Life Is Life (חיים זה חיים, tr. Haïm Ze Haïm) is a 2003 Israeli independent underground dramatic art film directed by Michal Bat-Adam.

==Synopsis==
Macky (Moshe Ivgy), a 50-year-old novelist and university lecturer, is having an affair with Ayala (Yael Abecassis), his 32-year-old former student who is currently a literature teacher. Ayala's husband leaves home and she, offended, collapses. Despite her love for Macky, she refuses to meet him. Macky, heartbroken due to Ayala's lack of presence in his life, feels as if his ability to write has disappeared because of this fact.
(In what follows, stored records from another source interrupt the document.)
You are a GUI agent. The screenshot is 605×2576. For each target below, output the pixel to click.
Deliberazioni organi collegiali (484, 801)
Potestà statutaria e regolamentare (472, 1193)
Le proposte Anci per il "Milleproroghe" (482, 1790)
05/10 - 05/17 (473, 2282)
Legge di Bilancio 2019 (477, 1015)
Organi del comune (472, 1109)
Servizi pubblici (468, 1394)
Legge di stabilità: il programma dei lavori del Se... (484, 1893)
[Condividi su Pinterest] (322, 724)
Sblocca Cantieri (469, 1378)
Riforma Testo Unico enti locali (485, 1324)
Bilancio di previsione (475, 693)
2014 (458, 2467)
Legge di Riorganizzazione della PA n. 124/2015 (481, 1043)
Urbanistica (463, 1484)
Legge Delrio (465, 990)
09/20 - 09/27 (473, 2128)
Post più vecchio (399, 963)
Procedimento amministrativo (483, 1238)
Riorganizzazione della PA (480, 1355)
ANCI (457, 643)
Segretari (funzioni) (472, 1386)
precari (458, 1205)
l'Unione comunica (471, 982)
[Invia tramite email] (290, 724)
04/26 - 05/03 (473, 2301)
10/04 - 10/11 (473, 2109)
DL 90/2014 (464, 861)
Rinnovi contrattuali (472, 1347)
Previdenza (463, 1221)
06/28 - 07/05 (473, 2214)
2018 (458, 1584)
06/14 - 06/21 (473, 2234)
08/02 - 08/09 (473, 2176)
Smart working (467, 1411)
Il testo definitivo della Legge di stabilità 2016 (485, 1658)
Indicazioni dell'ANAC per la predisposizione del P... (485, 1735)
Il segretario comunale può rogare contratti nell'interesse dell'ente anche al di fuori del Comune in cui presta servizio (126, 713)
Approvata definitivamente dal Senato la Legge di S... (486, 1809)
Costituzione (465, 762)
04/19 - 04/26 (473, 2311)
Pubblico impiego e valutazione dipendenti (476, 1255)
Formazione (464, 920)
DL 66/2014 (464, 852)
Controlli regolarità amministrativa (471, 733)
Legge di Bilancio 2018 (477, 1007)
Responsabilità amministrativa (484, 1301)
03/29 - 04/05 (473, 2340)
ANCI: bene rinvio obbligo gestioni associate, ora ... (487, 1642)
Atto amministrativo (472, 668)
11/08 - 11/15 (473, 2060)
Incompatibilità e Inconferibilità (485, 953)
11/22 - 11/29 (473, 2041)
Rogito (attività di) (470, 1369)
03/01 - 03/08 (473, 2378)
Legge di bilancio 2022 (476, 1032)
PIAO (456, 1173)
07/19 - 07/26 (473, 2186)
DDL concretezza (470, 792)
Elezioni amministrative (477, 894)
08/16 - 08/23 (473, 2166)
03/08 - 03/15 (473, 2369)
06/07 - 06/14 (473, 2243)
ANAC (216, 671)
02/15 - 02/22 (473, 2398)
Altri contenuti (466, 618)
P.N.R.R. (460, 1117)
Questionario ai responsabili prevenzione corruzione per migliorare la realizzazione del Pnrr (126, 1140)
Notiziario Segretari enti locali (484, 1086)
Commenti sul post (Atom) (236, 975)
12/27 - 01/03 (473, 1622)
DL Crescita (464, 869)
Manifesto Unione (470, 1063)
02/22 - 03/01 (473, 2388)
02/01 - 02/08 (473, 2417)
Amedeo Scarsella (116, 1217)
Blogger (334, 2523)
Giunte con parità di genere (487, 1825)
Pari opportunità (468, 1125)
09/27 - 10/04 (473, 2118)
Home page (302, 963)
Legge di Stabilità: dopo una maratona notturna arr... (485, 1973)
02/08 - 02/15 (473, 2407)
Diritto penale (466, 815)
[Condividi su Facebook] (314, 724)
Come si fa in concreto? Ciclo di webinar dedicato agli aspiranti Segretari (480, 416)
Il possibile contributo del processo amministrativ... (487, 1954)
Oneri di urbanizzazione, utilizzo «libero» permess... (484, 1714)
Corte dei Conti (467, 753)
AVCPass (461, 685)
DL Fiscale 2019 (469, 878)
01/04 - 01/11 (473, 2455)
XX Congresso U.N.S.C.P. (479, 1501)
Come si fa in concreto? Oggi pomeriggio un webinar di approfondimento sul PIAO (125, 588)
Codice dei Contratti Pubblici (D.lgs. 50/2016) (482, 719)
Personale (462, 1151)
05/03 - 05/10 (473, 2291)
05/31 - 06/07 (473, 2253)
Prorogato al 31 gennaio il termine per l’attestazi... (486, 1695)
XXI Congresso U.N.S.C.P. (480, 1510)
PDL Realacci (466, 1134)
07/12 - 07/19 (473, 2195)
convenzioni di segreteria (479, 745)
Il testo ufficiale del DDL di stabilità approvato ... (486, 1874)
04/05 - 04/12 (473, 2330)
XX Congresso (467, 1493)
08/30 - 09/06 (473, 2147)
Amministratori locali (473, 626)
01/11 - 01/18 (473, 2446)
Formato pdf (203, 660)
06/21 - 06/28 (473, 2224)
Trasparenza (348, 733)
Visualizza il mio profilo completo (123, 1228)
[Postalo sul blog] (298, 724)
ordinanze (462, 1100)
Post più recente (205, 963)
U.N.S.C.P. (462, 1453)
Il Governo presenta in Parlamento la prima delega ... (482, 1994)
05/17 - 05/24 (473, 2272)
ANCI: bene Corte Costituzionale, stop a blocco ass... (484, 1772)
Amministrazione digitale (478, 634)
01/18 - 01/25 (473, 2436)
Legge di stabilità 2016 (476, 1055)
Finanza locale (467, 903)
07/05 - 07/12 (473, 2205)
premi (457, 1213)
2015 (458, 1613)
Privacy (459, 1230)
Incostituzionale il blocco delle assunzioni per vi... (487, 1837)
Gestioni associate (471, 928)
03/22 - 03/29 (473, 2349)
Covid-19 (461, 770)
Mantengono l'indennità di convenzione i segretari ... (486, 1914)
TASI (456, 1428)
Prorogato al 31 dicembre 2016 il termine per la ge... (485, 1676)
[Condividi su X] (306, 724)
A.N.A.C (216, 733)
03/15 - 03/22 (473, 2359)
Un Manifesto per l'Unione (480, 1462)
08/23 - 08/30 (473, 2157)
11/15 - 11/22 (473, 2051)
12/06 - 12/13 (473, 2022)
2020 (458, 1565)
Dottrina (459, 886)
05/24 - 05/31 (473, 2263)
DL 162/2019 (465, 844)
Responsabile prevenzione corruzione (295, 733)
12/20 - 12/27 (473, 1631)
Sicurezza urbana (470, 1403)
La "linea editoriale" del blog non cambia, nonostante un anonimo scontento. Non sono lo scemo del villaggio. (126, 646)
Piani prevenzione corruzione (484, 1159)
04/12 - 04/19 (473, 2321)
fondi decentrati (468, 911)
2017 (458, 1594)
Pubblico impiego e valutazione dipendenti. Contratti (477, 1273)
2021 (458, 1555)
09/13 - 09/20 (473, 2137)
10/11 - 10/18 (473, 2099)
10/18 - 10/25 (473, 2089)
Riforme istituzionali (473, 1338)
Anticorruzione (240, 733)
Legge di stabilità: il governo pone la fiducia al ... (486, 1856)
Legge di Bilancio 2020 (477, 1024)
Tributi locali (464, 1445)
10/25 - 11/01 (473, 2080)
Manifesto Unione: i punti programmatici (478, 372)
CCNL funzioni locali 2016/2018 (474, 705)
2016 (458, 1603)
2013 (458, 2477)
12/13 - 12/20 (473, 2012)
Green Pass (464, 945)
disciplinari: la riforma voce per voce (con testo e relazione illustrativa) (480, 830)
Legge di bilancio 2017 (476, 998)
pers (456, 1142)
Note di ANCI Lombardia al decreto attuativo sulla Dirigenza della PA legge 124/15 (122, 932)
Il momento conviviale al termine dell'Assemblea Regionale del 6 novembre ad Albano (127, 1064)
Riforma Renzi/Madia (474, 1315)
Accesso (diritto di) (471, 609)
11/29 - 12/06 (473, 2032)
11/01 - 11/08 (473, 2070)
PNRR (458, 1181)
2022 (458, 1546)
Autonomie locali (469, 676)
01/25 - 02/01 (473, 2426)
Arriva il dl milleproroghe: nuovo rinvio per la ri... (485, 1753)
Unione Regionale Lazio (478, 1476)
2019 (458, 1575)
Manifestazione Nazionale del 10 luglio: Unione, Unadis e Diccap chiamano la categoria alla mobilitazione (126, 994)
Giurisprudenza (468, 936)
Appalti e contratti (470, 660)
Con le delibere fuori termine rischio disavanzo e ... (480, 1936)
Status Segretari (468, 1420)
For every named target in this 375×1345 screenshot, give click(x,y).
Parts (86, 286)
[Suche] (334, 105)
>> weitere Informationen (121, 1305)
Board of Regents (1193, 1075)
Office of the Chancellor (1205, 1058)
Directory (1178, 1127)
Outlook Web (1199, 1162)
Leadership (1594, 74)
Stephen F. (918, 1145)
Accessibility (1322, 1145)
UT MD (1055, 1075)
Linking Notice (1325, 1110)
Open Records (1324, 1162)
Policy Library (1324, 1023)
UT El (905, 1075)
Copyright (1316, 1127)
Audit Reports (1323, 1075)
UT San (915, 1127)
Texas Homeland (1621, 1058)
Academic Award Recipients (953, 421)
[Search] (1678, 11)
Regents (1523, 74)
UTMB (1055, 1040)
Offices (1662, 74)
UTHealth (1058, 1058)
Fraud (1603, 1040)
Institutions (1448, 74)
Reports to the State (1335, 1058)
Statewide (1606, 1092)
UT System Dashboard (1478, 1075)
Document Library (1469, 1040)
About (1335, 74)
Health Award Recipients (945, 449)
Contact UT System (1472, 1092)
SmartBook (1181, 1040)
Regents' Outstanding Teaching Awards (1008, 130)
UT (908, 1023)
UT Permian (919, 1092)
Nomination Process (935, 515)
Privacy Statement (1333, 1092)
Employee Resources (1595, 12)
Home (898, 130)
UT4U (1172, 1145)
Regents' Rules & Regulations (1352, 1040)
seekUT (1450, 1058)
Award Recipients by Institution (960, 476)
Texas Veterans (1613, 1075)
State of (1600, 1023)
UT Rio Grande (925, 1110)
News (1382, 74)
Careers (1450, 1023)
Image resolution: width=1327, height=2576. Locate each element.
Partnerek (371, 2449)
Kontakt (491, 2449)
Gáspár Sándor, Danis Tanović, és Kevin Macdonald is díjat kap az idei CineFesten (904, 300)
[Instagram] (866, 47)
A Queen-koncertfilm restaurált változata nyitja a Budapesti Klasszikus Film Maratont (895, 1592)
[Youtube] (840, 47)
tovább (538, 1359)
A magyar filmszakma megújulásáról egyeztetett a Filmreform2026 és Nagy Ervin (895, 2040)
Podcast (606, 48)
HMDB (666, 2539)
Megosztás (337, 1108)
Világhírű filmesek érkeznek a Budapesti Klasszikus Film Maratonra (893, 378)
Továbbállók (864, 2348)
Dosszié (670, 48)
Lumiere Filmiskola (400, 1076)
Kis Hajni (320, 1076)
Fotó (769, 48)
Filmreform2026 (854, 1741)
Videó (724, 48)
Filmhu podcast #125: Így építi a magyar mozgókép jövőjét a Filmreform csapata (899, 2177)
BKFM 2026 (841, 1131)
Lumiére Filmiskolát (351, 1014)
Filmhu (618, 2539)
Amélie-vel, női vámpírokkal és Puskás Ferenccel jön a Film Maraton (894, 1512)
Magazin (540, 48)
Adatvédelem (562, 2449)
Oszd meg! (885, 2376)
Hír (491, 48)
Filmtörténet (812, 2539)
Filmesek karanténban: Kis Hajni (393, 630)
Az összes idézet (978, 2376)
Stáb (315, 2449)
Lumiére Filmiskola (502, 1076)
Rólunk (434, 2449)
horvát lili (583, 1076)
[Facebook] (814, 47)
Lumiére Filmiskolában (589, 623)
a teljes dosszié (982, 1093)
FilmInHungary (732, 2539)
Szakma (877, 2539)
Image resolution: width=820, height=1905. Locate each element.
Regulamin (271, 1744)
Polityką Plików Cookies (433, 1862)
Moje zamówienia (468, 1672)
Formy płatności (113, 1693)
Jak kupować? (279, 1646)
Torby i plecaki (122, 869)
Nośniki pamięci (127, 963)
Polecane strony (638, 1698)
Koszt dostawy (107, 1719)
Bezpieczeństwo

Surprisingly, he finds his way back to his own wife, Miriam (Hanny Nahmias), despite the fact that he has long ago ceased to be interested in her.

==Reception==
Abroad, Variety critic Joe Leydon called the film a "melancholy dramedy about missed connections and libidinal vicissitudes" that "likely will satisfy discerning auds during its global fest tour."